[Stored items]
--- begin ---

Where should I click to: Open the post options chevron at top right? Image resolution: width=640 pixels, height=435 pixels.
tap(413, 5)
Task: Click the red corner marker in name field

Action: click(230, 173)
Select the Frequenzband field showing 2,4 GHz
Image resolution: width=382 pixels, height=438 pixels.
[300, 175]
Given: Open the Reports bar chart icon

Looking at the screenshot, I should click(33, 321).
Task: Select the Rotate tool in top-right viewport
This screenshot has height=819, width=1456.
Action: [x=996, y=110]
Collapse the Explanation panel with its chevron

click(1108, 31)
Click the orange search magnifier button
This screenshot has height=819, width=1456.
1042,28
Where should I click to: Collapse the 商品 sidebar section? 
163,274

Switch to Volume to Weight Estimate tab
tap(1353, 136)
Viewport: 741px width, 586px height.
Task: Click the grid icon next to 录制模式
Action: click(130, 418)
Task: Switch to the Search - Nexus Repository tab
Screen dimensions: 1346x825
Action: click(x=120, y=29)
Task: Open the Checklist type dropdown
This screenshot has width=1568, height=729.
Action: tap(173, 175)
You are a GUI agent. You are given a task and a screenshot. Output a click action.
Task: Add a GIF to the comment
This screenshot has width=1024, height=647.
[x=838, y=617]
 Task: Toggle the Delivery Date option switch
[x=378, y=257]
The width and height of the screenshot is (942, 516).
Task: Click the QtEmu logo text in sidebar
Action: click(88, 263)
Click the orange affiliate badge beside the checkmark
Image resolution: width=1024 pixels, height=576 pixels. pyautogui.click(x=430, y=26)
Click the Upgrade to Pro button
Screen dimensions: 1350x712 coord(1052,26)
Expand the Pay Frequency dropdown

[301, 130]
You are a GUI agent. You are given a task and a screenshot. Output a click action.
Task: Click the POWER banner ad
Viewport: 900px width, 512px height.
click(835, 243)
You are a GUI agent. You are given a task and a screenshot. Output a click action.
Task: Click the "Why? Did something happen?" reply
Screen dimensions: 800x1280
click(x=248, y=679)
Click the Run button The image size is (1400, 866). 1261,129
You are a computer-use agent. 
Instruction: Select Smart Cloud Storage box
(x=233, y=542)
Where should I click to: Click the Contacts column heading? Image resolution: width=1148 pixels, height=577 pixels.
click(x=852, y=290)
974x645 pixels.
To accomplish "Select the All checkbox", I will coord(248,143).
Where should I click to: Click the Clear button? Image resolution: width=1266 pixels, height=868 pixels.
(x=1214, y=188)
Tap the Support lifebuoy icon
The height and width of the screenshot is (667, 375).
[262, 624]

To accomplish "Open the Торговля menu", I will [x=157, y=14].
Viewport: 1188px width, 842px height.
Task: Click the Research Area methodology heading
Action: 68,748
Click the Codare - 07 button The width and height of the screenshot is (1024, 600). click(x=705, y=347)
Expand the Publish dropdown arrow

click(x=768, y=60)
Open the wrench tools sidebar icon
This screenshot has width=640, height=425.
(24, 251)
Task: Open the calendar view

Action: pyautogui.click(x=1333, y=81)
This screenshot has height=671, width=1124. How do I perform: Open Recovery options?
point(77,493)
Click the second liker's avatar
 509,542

--- end ---

Convert the entries from the line with "Expand the Pay Frequency dropdown" up to and including the line with "(x=1214, y=188)" into a Markdown table with the columns Row and Line, skipping blank lines.

-- Written answer --
| Row | Line |
|---|---|
| 1 | Expand the Pay Frequency dropdown |
| 2 | [301, 130] |
| 3 | You are a GUI agent. You are given a task and a screenshot. Output a click action. |
| 4 | Task: Click the POWER banner ad |
| 5 | Viewport: 900px width, 512px height. |
| 6 | click(835, 243) |
| 7 | You are a GUI agent. You are given a task and a screenshot. Output a click action. |
| 8 | Task: Click the "Why? Did something happen?" reply |
| 9 | Screen dimensions: 800x1280 |
| 10 | click(x=248, y=679) |
| 11 | Click the Run button The image size is (1400, 866). 1261,129 |
| 12 | You are a computer-use agent.  |
| 13 | Instruction: Select Smart Cloud Storage box |
| 14 | (x=233, y=542) |
| 15 | Where should I click to: Click the Contacts column heading? Image resolution: width=1148 pixels, height=577 pixels. |
| 16 | click(x=852, y=290) |
| 17 | 974x645 pixels. |
| 18 | To accomplish "Select the All checkbox", I will coord(248,143). |
| 19 | Where should I click to: Click the Clear button? Image resolution: width=1266 pixels, height=868 pixels. |
| 20 | (x=1214, y=188) |